TAVI for Aortic Regurgitation
For most patients with severe symptomatic aortic regurgitation, open-heart surgery remains the gold standard. For patients who are at increased risk for surgery — for example because of age, frailty, prior cardiac surgery, or significant medical comorbidities — a transcatheter alternative is now available, using a dedicated AR device.
Why standard TAVI is not enough for aortic regurgitation
Conventional TAVI valves (balloon-expandable or self-expanding) rely on calcium in the native aortic valve to anchor the new valve in place. In aortic stenosis, that calcium is plentiful. In pure aortic regurgitation, the valve is typically not calcified — and the aortic root is often dilated rather than tight. Conventional TAVI valves placed into a non-calcified, dilated root tend to migrate, embolise, or leak around the side. For this reason, dedicated AR devices have been developed.
The JenaValve Trilogy
The JenaValve Trilogy (JenaValve Technology) is a self-expanding bioprosthetic valve specifically designed for aortic regurgitation. It has three “locator” arms that grip each of the native valve leaflets, locking the new valve in place independently of any calcium. The Trilogy is commercially available for the treatment of aortic regurgitation.
The J-Valve
The J-Valve (JC Medical) uses a similar leaflet-clamping concept — three “graspers” sit over the native leaflets and the new valve is deployed within them, anchored by the clamping action. The J-Valve is also commercially available for aortic regurgitation in patients at increased surgical risk.
How is TAVI for aortic regurgitation performed?
The procedure is similar in flow to standard TAVI:
- Carried out under general anaesthetic, with transoesophageal echocardiography (TOE) guidance throughout.
- The new valve is delivered through one of the femoral arteries in the groin.
- The locator arms (JenaValve) or graspers (J-Valve) are positioned across the native leaflets.
- The new valve is deployed inside the locators, locking against the native leaflets.
- After deployment, the valve is checked carefully on TOE and angiography to confirm normal function and absence of paravalvular leak.

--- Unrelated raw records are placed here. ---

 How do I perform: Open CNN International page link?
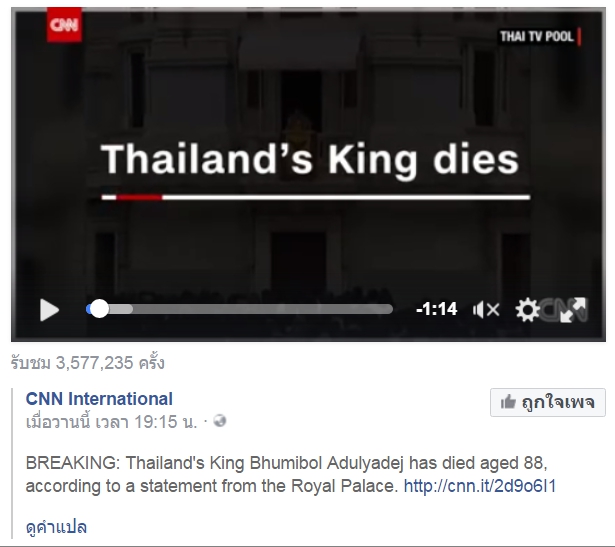[99, 398]
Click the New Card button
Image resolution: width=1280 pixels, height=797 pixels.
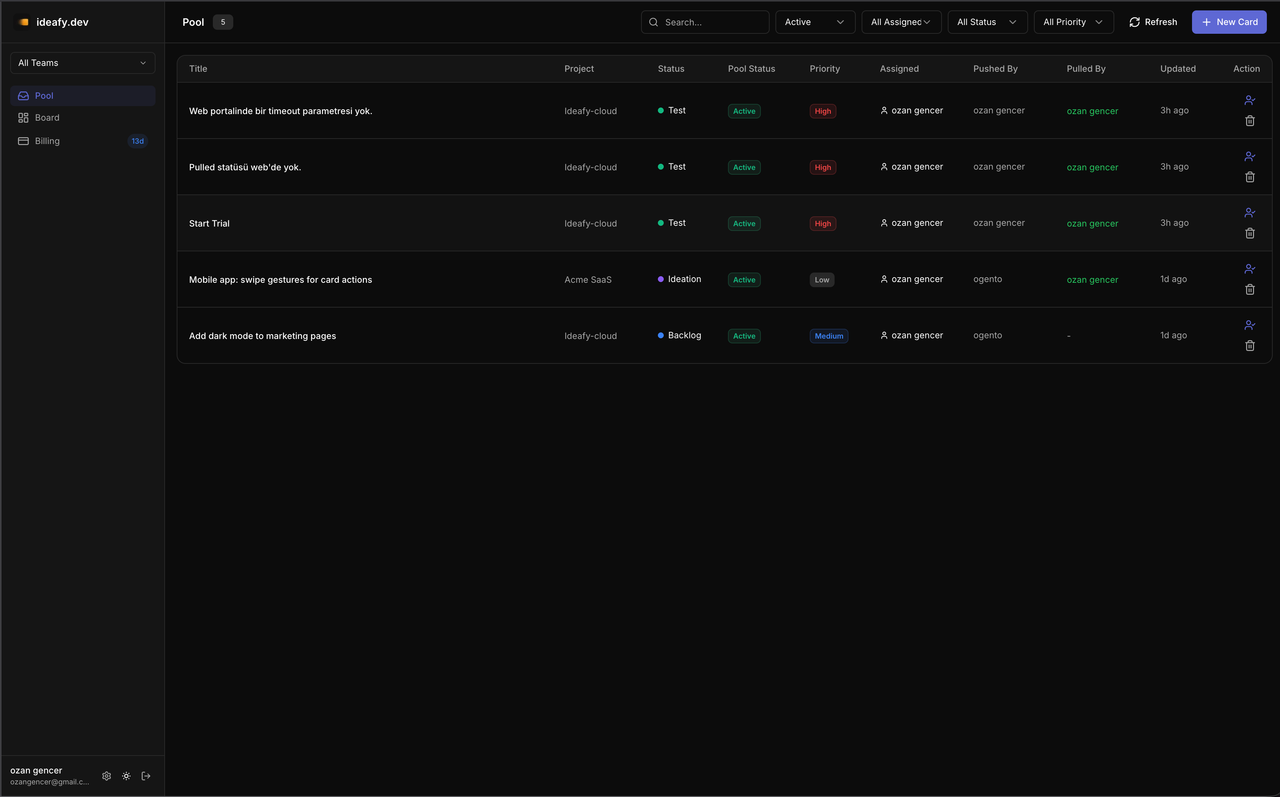pyautogui.click(x=1229, y=22)
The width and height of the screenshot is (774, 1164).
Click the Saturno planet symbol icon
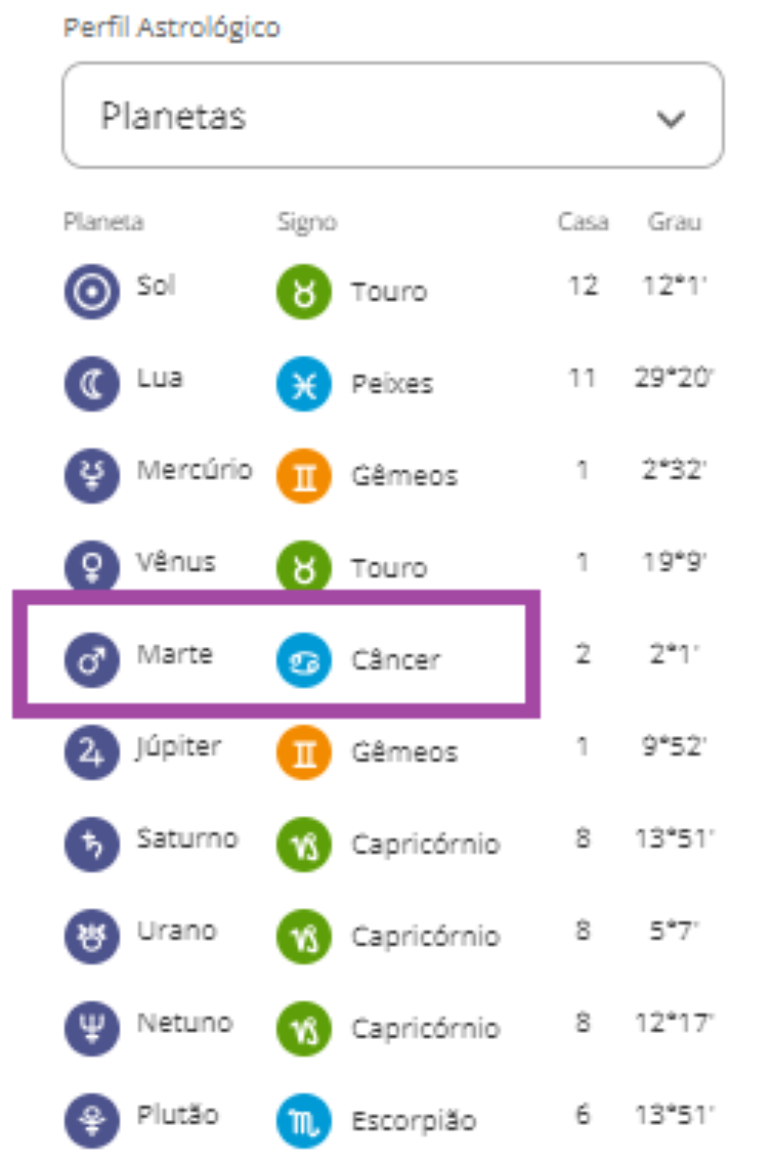click(92, 843)
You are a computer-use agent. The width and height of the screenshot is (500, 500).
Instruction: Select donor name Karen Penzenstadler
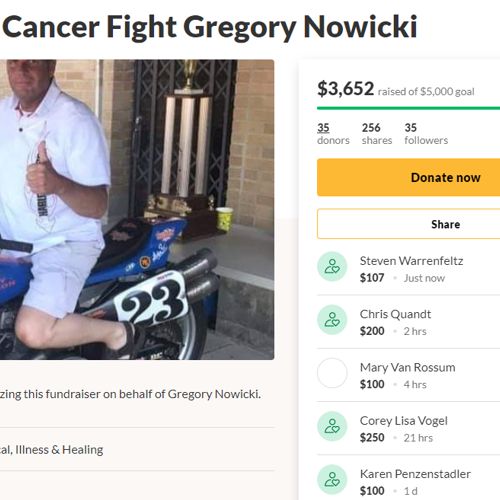coord(415,474)
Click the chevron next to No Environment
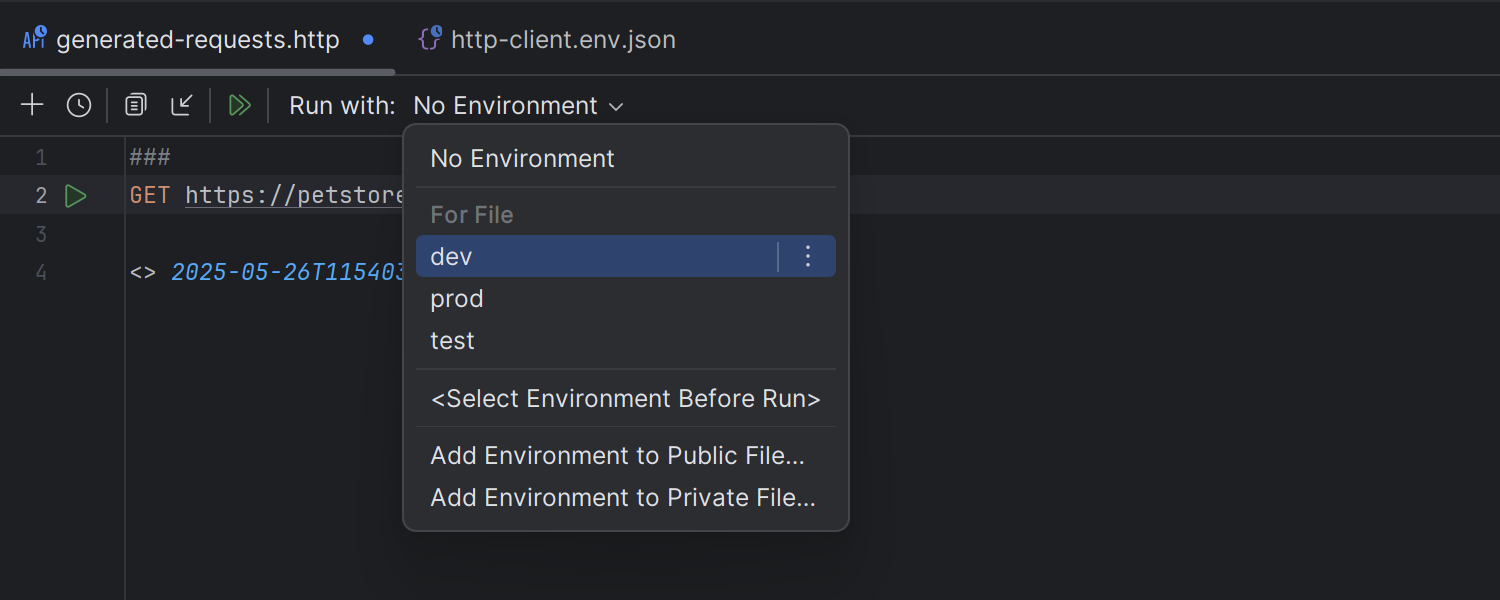This screenshot has width=1500, height=600. (616, 106)
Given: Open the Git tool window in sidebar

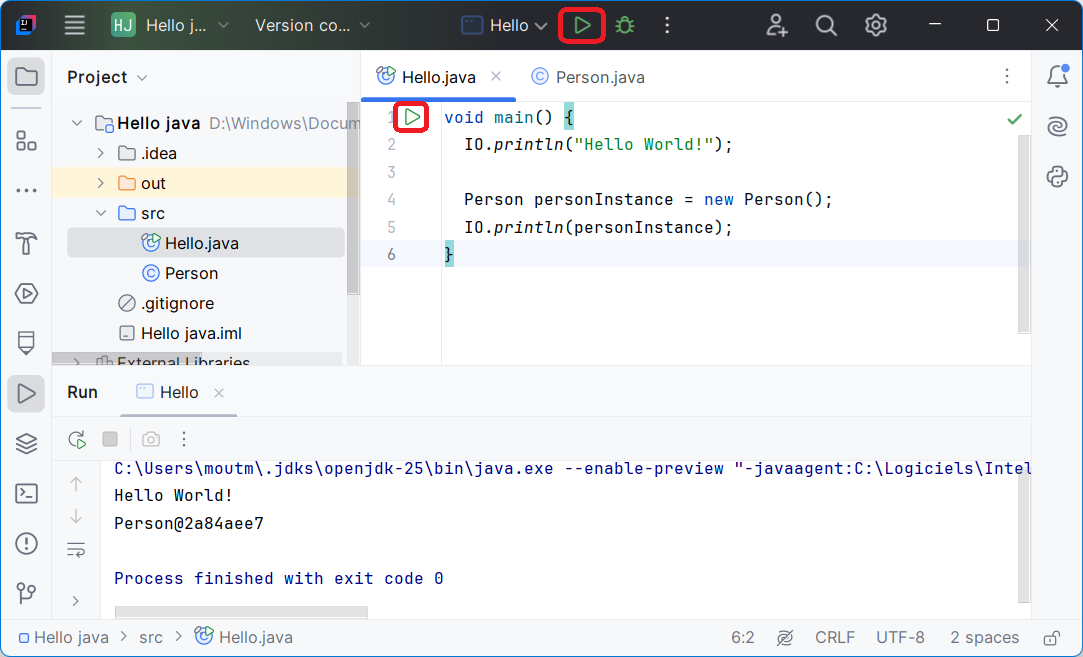Looking at the screenshot, I should [x=26, y=593].
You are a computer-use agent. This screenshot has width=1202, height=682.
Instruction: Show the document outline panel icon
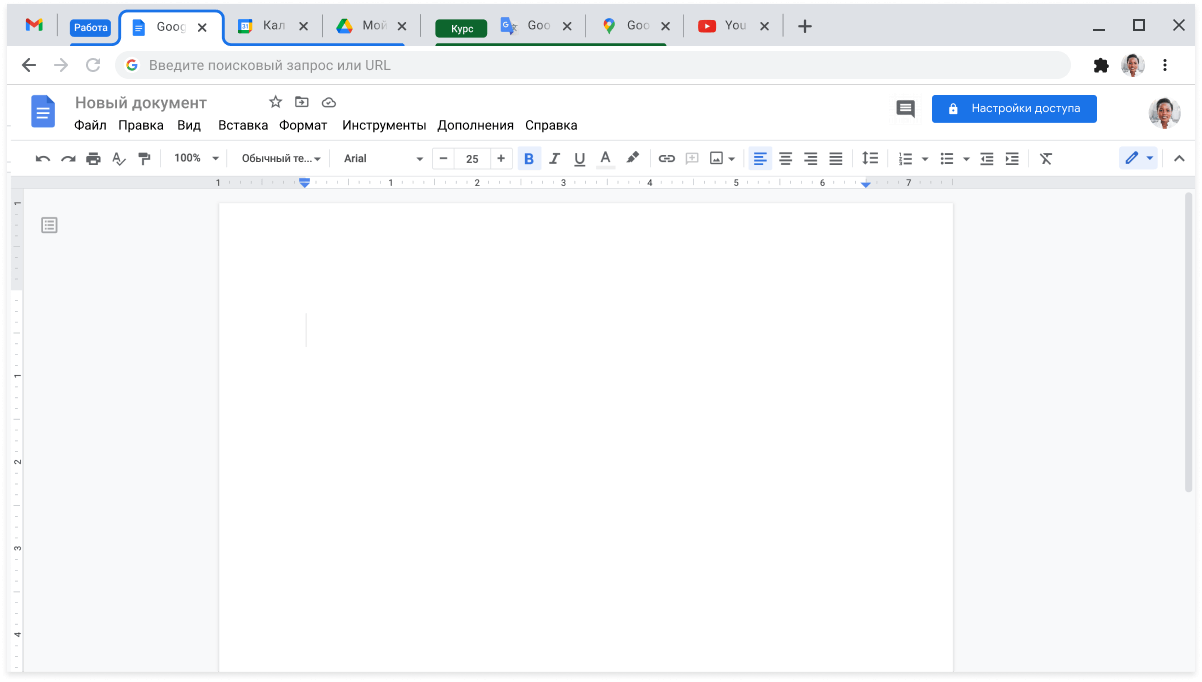click(49, 226)
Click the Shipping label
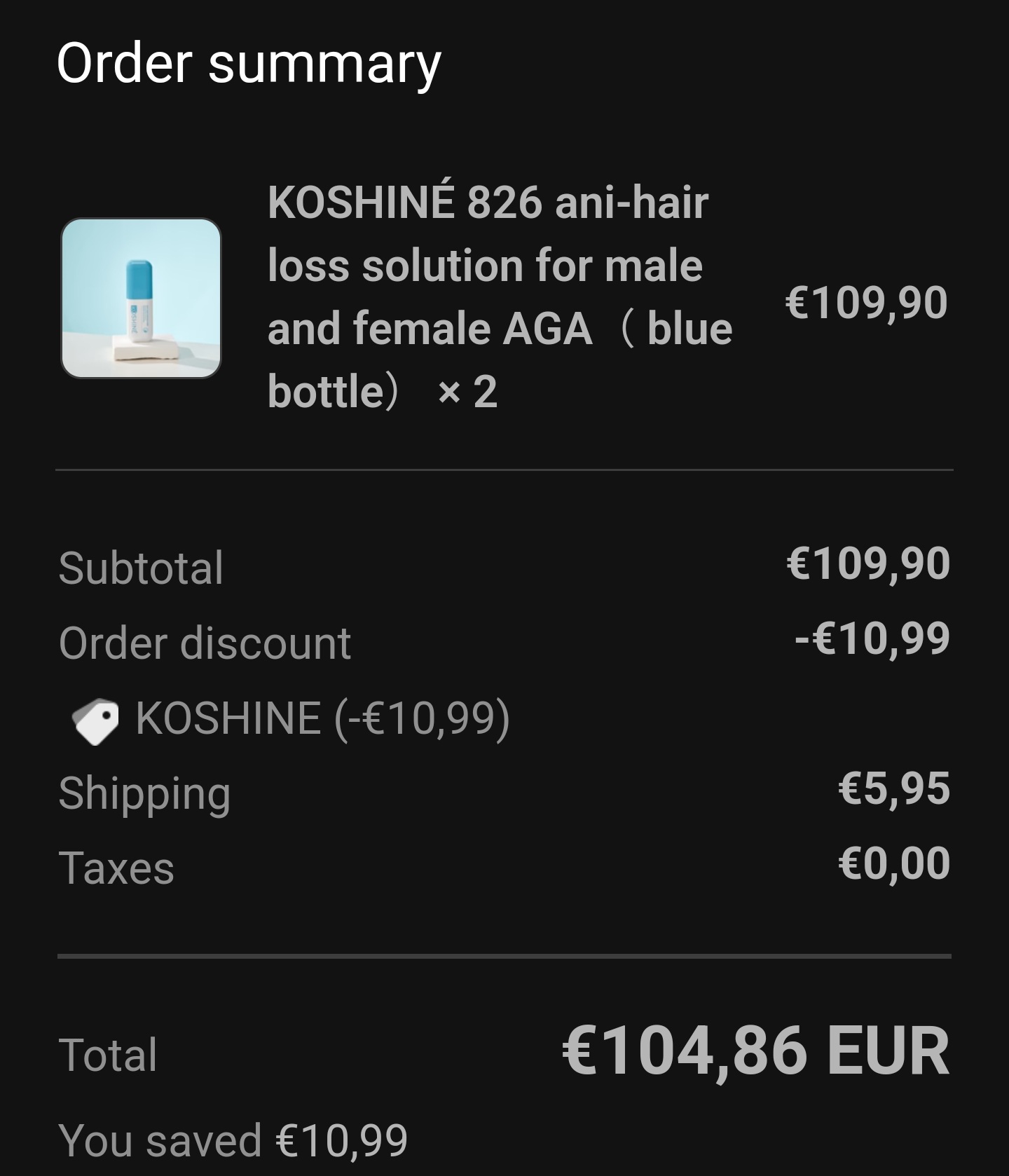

Most patients stay in hospital for 1 to 2 nights and return home walking. Follow-up is at one month, with serial echocardiograms thereafter.
Who is suitable?
These devices are reserved for patients with severe symptomatic aortic regurgitation in whom open-heart surgery is felt to carry too high a risk. Suitability depends on:
- The mechanism and severity of the leak
- The size and shape of the aortic root
- The condition of the left ventricle
- Vascular access (the size of the leg arteries)
- Coronary anatomy
Every patient is reviewed in the structural valve multidisciplinary team meeting before a procedure is offered.
Dr Dawkins’s experience
Dr Dawkins is one of a small number of UK operators implanting both the JenaValve Trilogy and the J-Valve for severe aortic regurgitation. Patients are routinely accepted from across the UK and from international referrals. The procedure is carried out at Cleveland Clinic London with a structural multidisciplinary team and a TOE imaging cardiologist guiding every case.